Skilled and Talented People
Running mechanical and CNC equipment in the same shop is no easy task in part because the skills required are so different. As Director of Education, Stefan Brusky puts it, “The advantages of mechanical machines are the lower cost of running them, smaller footprint, and lower capital cost. For the right part this can be an incredibly efficient process. The disadvantage is that the tooling and engineering are more difficult. You need to make a set of cams for each part and executing a simple feed change is much more involved than editing a CNC program.”
Finding people skilled in CNC is hard enough and for Swiss cam machines it’s nearly impossible. That’s why Precision Plus places great emphasis on training their own people in operation and maintenance of this specific set of equipment. As Swiss cam vendors became scarcer, Precision Plus brought this capability in-house.
Integrating mechanical machines with automatic bar feeders was a similar scenario. Precision Plus has actually been doing this since the early 2000s. Since there wasn’t really a bar feeder readily designed for this purpose they had to manage much of the integrations themselves. Matt Dowell, a young next generation manufacturing engineer at Precision Plus, has more recently executed a number of these integrations.

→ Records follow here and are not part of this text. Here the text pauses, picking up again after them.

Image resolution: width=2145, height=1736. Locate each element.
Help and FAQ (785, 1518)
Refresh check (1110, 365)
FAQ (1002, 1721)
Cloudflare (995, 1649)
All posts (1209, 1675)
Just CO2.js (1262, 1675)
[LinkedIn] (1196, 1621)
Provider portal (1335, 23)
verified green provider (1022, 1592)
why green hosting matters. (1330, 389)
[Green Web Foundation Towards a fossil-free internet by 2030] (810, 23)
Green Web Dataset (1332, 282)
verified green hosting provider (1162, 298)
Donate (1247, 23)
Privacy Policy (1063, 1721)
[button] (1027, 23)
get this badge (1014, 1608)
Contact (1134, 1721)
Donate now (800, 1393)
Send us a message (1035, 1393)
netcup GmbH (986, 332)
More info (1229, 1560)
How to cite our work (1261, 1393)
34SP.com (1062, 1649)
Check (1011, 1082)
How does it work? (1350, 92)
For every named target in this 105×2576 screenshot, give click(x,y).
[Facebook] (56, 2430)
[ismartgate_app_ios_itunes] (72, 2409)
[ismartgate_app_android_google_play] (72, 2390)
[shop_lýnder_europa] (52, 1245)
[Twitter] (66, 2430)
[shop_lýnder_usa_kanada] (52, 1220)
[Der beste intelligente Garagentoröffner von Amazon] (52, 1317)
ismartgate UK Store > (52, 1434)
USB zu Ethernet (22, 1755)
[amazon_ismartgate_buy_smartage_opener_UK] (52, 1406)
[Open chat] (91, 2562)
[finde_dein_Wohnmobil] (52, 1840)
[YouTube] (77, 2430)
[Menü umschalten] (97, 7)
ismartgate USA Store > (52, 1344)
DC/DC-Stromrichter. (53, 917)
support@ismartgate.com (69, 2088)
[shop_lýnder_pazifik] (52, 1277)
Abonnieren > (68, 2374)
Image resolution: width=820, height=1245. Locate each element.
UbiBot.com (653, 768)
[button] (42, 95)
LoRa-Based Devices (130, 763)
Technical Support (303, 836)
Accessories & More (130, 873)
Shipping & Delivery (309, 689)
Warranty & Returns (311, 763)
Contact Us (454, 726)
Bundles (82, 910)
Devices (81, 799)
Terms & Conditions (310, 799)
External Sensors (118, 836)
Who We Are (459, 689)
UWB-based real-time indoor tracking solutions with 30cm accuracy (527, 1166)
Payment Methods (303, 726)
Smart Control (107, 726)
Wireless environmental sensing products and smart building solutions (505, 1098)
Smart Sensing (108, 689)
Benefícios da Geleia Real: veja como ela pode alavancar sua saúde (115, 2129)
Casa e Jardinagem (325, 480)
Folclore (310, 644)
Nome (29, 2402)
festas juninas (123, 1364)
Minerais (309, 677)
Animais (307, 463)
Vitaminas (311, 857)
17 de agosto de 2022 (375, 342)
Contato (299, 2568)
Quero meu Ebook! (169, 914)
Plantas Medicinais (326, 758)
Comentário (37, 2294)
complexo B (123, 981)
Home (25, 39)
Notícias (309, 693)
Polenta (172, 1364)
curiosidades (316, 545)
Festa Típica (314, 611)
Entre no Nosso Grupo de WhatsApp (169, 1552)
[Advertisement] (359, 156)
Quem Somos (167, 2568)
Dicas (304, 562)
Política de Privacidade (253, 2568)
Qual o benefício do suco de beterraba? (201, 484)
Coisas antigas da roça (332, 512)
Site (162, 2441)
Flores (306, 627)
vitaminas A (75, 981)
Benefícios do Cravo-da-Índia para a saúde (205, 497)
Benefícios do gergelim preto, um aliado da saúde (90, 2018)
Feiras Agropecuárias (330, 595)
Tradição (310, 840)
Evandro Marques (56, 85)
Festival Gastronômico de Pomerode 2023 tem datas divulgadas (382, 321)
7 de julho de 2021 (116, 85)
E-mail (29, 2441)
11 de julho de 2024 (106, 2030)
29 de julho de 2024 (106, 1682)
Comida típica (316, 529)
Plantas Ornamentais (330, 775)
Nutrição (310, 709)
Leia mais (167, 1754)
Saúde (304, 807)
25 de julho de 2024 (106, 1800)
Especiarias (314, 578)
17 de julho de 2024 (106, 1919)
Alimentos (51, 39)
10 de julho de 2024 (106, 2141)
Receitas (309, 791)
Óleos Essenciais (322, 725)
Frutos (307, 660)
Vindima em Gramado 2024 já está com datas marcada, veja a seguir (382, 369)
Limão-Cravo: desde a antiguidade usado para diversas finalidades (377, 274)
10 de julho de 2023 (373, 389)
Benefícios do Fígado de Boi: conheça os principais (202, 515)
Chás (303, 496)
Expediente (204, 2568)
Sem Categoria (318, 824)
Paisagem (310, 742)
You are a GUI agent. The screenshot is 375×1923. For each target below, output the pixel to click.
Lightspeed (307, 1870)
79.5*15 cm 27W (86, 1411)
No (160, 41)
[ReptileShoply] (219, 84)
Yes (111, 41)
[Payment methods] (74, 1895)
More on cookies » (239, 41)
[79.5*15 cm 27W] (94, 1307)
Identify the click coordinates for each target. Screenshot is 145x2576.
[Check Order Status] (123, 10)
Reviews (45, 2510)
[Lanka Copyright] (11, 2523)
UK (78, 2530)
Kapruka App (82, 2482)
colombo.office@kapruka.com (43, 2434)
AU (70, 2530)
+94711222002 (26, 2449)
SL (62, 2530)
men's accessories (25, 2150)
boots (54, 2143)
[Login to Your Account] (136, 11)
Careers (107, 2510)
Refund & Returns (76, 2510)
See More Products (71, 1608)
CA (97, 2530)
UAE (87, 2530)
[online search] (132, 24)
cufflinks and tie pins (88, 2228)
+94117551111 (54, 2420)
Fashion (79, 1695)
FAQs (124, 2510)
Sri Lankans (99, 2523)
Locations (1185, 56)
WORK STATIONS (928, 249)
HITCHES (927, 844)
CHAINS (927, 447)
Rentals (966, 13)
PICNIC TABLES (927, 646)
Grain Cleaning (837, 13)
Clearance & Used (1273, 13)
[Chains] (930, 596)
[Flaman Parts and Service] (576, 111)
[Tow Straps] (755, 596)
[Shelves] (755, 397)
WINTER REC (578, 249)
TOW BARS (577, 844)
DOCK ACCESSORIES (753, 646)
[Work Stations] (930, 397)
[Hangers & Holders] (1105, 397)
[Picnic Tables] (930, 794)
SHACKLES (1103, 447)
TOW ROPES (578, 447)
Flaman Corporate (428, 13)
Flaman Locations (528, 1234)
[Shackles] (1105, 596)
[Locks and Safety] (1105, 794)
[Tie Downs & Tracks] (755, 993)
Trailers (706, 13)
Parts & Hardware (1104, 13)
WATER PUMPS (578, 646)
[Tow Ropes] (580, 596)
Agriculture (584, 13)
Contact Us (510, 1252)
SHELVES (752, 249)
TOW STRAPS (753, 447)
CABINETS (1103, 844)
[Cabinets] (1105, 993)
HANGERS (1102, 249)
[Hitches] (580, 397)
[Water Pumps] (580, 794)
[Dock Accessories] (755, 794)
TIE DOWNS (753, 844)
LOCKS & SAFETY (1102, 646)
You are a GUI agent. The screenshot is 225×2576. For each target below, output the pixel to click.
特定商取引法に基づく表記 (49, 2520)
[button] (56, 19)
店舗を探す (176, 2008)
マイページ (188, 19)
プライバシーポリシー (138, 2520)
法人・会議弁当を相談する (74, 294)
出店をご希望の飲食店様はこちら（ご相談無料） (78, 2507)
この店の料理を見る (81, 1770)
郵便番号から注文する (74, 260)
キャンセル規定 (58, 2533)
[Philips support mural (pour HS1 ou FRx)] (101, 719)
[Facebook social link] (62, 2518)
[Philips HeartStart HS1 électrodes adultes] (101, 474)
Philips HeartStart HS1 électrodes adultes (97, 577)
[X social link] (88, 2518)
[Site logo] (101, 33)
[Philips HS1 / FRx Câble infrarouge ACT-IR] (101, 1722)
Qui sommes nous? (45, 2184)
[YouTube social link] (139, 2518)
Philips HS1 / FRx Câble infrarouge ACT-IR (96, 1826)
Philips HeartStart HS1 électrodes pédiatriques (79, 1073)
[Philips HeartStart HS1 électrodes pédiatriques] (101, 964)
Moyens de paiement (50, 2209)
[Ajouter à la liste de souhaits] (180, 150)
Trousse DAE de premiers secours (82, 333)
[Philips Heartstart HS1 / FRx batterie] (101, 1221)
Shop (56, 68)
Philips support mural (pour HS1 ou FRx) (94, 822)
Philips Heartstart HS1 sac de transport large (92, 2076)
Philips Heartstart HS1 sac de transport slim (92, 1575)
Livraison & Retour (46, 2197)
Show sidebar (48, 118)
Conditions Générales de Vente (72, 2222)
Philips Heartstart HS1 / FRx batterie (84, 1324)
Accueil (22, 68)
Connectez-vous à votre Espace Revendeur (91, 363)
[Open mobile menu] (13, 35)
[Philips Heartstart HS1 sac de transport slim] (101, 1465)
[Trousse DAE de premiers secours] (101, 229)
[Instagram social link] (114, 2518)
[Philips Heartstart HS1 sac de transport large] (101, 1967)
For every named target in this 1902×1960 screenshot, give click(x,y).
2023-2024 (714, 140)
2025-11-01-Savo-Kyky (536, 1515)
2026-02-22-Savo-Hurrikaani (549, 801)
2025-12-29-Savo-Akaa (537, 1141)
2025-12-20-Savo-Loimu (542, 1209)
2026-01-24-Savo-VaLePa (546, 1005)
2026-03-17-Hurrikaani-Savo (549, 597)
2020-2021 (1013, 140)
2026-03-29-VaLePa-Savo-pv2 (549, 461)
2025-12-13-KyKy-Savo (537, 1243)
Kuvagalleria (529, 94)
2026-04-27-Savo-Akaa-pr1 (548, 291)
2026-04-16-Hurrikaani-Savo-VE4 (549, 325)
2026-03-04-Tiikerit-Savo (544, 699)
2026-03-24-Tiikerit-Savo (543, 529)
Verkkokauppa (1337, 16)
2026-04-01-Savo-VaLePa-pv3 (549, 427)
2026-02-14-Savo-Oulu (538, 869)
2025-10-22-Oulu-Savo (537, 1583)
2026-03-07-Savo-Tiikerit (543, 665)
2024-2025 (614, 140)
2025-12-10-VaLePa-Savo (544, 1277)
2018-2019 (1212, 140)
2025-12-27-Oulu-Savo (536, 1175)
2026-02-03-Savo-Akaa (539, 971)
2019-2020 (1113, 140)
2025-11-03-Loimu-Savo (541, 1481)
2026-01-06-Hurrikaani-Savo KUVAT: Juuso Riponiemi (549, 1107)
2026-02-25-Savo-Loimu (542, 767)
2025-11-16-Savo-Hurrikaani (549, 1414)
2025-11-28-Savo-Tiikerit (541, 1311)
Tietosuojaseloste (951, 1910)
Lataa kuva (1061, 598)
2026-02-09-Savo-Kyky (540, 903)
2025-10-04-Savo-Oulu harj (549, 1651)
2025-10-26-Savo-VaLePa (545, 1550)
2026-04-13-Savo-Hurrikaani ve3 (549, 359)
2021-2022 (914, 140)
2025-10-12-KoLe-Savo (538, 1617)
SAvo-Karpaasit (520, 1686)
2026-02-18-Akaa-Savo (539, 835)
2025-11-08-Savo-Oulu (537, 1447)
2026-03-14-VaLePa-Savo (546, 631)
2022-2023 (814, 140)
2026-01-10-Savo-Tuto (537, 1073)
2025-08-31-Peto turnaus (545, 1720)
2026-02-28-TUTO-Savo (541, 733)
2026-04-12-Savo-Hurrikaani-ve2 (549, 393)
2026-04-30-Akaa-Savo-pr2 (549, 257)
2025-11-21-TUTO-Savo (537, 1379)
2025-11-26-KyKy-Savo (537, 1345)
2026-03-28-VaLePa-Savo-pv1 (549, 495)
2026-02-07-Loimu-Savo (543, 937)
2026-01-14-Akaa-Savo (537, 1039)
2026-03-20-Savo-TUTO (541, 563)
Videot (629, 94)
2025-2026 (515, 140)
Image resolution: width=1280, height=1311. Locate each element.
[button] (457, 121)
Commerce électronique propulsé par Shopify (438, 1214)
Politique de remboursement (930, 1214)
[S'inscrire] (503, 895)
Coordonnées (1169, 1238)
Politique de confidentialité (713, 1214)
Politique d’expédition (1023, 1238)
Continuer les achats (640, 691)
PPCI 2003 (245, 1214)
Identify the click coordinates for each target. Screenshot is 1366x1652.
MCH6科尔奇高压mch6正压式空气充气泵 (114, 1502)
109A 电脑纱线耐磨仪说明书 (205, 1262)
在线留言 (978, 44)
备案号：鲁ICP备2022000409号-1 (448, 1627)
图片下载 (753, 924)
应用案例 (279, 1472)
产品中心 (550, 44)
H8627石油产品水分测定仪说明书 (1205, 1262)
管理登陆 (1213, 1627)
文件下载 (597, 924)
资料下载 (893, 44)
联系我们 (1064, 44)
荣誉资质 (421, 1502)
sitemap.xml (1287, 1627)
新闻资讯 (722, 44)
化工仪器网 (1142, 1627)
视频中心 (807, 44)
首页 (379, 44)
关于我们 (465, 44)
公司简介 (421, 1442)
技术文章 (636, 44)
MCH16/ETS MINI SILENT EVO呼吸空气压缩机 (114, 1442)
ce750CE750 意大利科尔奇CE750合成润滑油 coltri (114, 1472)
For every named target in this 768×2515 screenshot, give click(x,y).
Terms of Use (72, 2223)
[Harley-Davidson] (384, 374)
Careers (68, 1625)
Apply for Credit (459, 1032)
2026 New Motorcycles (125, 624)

He says, “Initially we were rewiring the machines and using old school relays (9 on each machine) for inputs and outputs to the bar feed. Now we use off-the-shelf PLCs,” which Dowell can program in house to integrate a specific bar feeder and lathe.
Having the electrical skills to do this is only part of the challenge; it also requires a keen understanding of how cam machines work. Dowell says being able to draw on the knowledge of experienced cam machine operators was critical to accomplishing the task.
Though impressive, this is not an isolated experience at Precision Plus. “We have subject matter experts (SMEs) for all our equipment,” says Reader, and those people function as a resource to anyone who needs their help. The organization continually invests in regular on-site training programs while also supporting a youth apprentice program since 2011.
Most shops talk about, or complain about, the need for skilled workers. Precision Plus has a larger view. “We look at everything as a challenge,” says Reader, “and there are usually multiple ways to solve a problem. We need people who are skilled, talented, and smart to work in this environment.” And they provide support for those people to reach their potential.
Precision Plus is also paying it forward in their community by supporting countless manufacturing engagement and outreach programs in southeastern Wisconsin, such as the Reader Precision Manufacturing (RPM) Center, at Gateway Technical College’s Elkhorn Campus. Precision Plus puts an emphasis on educating local, state, and national stakeholders on all things manufacturing: the importance of career opportunities, workforce development initiatives, and pertinent legislative issues. They are a leader in educating the next generation on opportunities in today’s landscape of high-tech manufacturing careers.
There are few cases you’ll find where a shop has done such an effective job of mixing traditional and new state-of-the-art technology. The key is having a keen understanding of how to find the best method, old or new, and augmenting that technology with the right level of automation to reach its full potential.